Start of Extracted information
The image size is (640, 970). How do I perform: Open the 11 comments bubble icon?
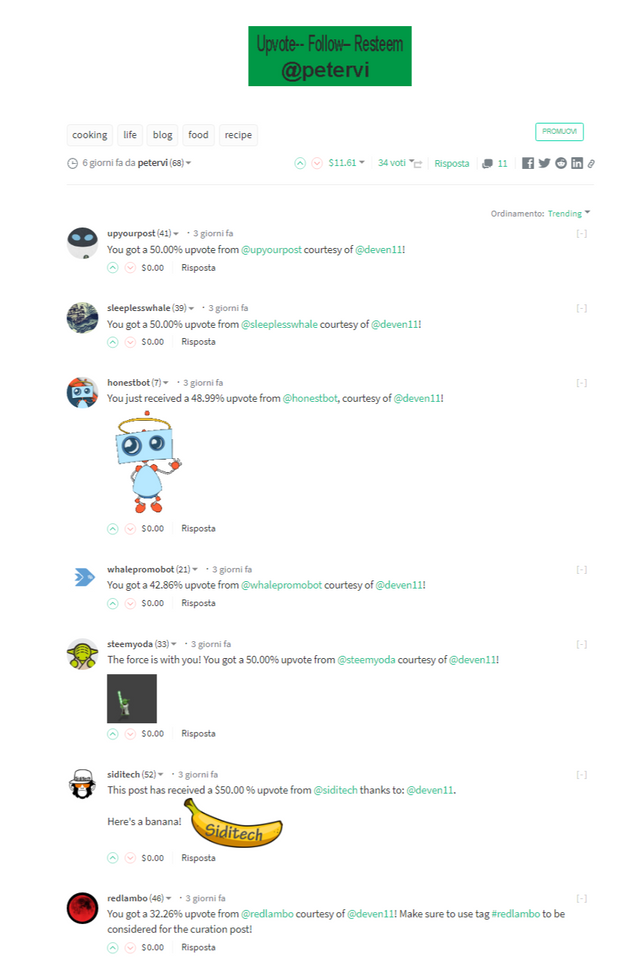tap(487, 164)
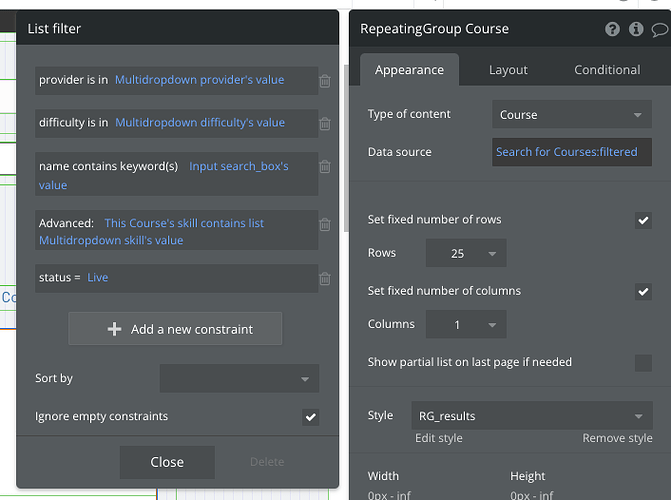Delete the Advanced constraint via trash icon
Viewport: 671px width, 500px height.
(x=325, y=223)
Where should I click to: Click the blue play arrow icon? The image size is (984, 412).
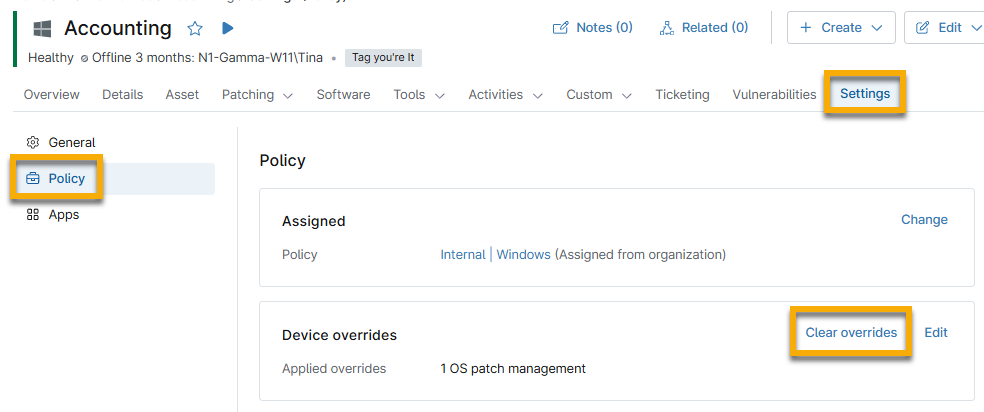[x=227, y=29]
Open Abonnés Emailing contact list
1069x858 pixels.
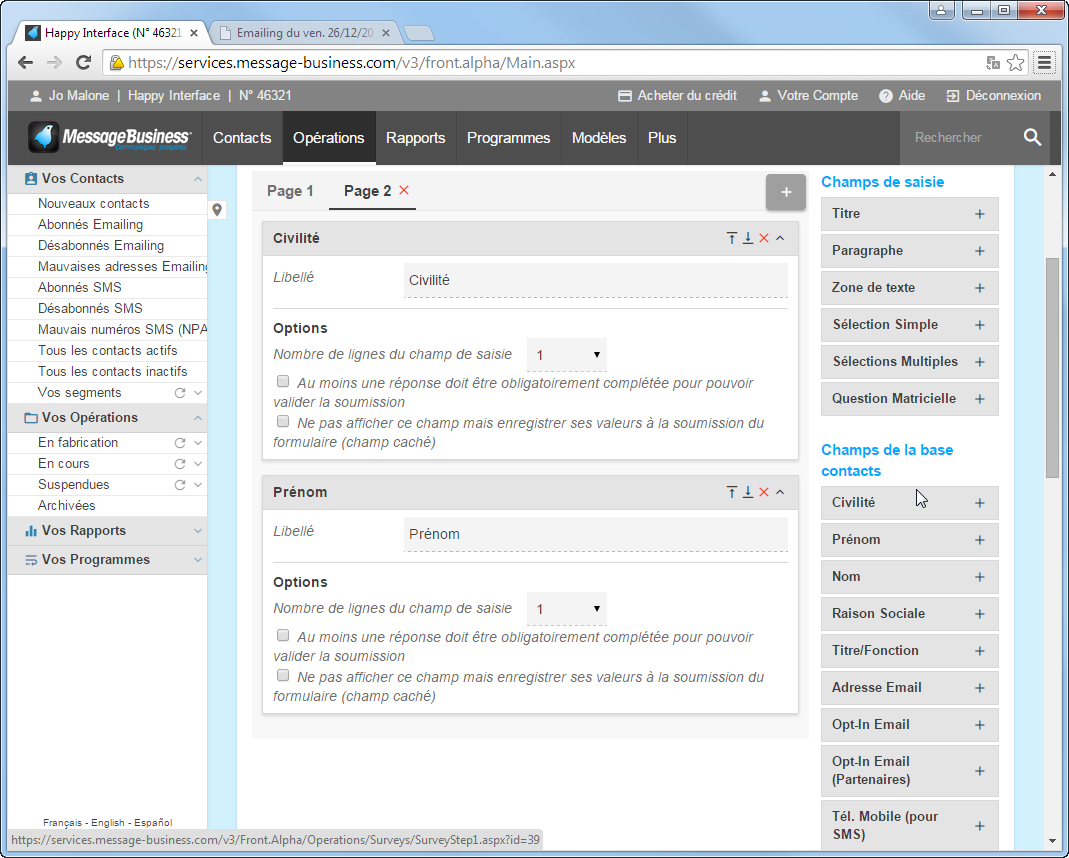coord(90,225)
End of Extracted information
■ **Task goal**
From the line that contains "Where should I" to the last line of the data above, inclusive, transcribe every line exactly and only those lines, omitting pictures.

■ **Solution to this problem**
Where should I click to: Click the blue play arrow icon? The image size is (984, 412).
[x=227, y=29]
Open Abonnés Emailing contact list
1069x858 pixels.
coord(90,225)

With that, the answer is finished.